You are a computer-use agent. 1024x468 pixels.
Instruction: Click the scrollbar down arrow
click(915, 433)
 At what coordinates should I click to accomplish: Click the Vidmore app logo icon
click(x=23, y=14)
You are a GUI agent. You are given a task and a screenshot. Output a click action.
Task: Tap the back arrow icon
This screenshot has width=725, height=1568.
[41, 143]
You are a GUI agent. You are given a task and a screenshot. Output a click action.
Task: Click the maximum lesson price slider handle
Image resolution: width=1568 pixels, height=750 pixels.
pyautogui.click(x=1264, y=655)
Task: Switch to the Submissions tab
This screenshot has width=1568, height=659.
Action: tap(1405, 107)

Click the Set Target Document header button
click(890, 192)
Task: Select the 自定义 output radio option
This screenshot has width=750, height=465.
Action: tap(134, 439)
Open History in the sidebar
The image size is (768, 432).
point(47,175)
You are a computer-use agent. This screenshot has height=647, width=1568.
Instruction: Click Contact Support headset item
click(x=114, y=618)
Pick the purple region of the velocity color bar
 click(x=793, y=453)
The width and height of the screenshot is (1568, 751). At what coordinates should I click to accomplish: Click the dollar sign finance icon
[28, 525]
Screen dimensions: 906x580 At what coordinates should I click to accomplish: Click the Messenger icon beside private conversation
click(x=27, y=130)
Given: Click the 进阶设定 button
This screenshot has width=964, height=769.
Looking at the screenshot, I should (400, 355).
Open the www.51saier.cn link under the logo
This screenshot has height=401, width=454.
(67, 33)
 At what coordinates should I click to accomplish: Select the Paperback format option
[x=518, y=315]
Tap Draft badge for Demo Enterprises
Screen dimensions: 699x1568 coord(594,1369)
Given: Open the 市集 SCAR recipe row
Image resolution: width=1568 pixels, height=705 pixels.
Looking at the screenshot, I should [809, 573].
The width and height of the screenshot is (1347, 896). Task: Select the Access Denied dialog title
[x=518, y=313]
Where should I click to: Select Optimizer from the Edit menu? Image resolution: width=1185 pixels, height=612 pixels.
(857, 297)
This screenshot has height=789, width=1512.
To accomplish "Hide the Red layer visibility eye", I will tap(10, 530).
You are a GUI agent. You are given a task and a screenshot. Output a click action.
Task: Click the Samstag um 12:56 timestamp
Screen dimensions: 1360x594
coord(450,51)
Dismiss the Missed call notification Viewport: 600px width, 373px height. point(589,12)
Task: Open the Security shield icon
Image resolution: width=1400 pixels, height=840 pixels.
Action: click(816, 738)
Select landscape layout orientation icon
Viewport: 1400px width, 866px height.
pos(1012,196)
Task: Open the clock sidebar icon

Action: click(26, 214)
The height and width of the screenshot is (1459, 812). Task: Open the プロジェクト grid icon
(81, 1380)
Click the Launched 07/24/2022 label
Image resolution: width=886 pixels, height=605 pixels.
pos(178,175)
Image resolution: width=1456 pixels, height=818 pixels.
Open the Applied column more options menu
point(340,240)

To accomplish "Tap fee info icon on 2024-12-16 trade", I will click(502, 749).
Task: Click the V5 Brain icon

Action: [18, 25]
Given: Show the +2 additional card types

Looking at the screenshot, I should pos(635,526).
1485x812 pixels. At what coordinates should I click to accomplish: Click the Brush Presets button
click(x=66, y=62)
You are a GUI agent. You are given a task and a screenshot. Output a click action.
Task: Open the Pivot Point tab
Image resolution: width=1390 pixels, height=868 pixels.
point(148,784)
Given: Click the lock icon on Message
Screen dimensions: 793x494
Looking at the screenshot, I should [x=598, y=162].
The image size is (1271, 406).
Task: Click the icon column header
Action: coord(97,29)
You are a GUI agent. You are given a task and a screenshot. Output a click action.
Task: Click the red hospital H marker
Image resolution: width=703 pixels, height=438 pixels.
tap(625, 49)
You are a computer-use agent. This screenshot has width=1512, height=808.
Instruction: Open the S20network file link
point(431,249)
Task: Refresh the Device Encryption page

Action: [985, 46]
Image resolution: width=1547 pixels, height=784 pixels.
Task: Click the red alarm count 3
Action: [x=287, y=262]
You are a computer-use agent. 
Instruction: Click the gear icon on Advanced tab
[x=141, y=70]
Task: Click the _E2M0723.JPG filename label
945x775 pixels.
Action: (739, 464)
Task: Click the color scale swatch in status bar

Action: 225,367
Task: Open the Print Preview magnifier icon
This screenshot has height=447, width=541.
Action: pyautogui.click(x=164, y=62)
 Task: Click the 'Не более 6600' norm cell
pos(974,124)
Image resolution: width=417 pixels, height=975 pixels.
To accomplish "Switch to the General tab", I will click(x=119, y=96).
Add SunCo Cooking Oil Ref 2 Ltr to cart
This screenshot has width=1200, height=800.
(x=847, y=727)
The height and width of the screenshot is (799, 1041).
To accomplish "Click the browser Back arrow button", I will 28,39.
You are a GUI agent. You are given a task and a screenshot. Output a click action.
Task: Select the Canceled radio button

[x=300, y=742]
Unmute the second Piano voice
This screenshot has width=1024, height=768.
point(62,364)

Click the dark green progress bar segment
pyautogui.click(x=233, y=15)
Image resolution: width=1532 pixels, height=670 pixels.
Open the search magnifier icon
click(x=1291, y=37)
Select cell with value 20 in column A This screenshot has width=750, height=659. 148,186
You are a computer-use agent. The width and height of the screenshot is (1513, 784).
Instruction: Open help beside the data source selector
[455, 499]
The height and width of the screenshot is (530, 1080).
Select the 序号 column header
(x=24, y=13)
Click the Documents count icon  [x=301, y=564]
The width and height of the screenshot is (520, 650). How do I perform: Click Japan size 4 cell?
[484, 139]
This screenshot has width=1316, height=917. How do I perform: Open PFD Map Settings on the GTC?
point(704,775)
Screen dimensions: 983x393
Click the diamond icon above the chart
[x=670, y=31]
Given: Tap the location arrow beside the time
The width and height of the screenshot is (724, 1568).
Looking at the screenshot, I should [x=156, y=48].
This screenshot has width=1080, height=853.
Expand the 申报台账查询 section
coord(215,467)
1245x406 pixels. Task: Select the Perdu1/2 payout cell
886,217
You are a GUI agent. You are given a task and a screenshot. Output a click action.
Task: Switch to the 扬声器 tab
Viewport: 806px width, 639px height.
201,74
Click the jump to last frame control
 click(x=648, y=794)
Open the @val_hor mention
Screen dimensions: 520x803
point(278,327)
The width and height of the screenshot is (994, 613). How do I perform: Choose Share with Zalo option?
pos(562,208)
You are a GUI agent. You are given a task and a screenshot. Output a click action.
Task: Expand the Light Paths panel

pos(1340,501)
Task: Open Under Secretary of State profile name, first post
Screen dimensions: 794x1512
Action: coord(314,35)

════

## Work to complete
Pick out every line in the records above that contains the string "Instruction", and copy each one.

## Worked solution
Instruction: Click the scrollbar down arrow
Instruction: Click Contact Support headset item
Instruction: Open the S20network file link
Instruction: Click the gear icon on Advanced tab
Instruction: Open help beside the data source selector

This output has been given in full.